Die auch als „Vatergruppe“ benannte Skulptur Handwerker mit Sohn ist ein 1898 von dem deutschen Stein- und Holzbildhauer Wilhelm Haverkamp aus Laaser Marmor geschaffenes Werk. Zusammen mit ihrem Pendant Mutter mit Kind, der sogenannten „Muttergruppe“, war sie zunächst Bestandteil einer Denkmalgruppe mit einer Exedra auf dem nicht mehr erhaltenen Andreasplatz im Berliner Ortsteil Friedrichshain. Nach der Zerstörung der Anlage wurde die Skulptur 1960 separat auf einem hohen Sockel positioniert. Sie befindet sich heute in der Andreasstraße gegenüber ihrem damaligen Standort und steht unter Denkmalschutz.[1]

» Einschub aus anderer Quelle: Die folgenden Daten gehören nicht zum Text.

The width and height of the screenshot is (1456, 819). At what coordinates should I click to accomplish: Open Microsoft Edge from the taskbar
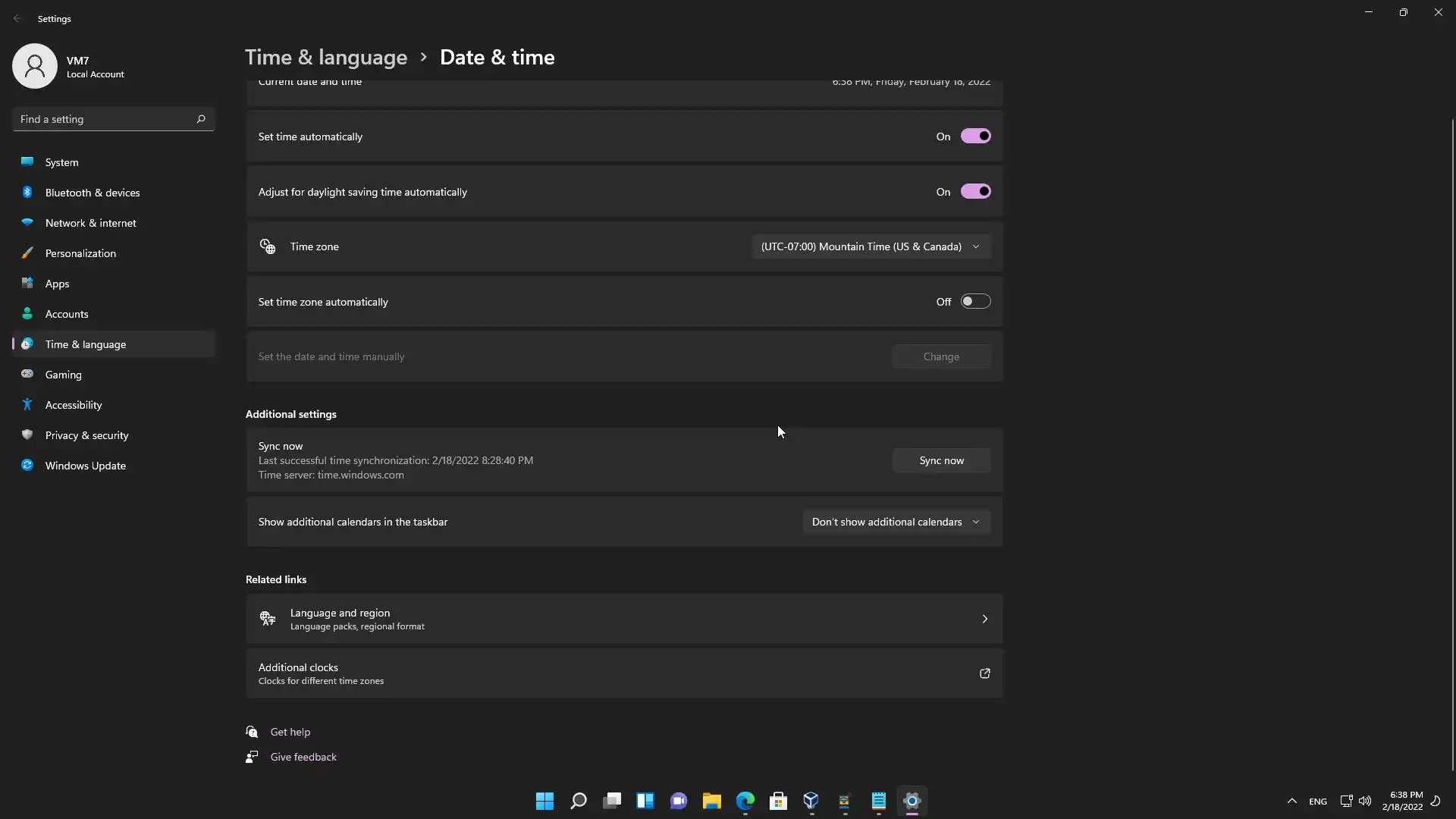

Die im Subtraktionsverfahren geschaffene lebensgroße Marmorskulptur ist 250 cm hoch, steht auf einem 300 × 137 × 163 cm hohen Sockel und hat ein Realgewicht von über dreitausend Kilogramm.
Die Plastik zeigt Vater und Sohn, verbunden über Körperhaltung und Blick. Der Vater sitzt auf einem würfelartigen Hocker, dessen Umrisse unter einem Faltenspiel noch zu erkennen sind. Mit einer leichten Drehbewegung wendet er sich dem mit dem Rücken an ihn angelehnten stehenden kleinen Jungen zu. Sohn und Vater schauen sich gegenseitig an, während der Junge nach dem Hammer greift, den der Vater in seiner rechten Hand hält. Mit der linken Hand fasst das Kind nach der anderen Hand des Vaters.

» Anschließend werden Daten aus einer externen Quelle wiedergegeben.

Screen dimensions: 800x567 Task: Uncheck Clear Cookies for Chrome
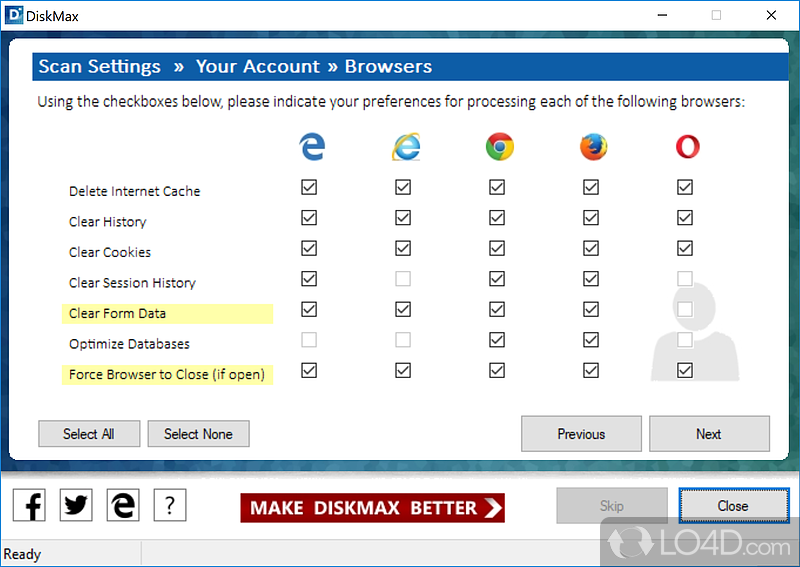click(x=497, y=248)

Die Plastik weist einen starken Wechsel von konvexen und konkaven Wölbungen auf und umfasst dadurch ein großes Raumvolumen.
Geschichte
Von 1865 bis 1888 wurde der nach dem Apostel Andreas benannte Andreasplatz für die regelmäßigen Wochenmärkte des Stralauer Viertels genutzt. Die am 1. Mai 1888 eröffnete Markthalle in direkter Nachbarschaft etablierte ihn weiterhin als Treffpunkt des Viertels. Auf Beschluss der der Berliner Stadtverordnetenversammlung am 9. April 1896 den Platz künstlerisch zu gestalten, bekam der ehemalige Stadtbaurat Hermann Blankenstein den Auftrag, eine von zwei Skulpturen flankierte halbrunde, monumentale Sitzbank mit Springbrunnen zu entwerfen. Der Künstler Edmund Gomansky schuf die rechte Skulptur, die sogenannte „Muttergruppe“, die die Frau in ihren traditionellen Rollen als Ehefrau und Mutter darstellt. Wilhelm Haverkamp formte die linke Skulptur, die sogenannte „Vatergruppe“. Sie symbolisiert die traditionelle Beziehung zwischen Vater und Sohn in der Weitergabe des Handwerks.
Gegenwärtig ist die Skulptur das letzte Zeugnis wilhelminischer Denkmalkultur im Friedrichshainer Straßenbild und steht momentan am hinteren Eingang des Andreas-Gymnasiums. Sie befindet sich auf einem kleinen Wiesenstück und ist dadurch von den anderen Gebäuden abgeschieden.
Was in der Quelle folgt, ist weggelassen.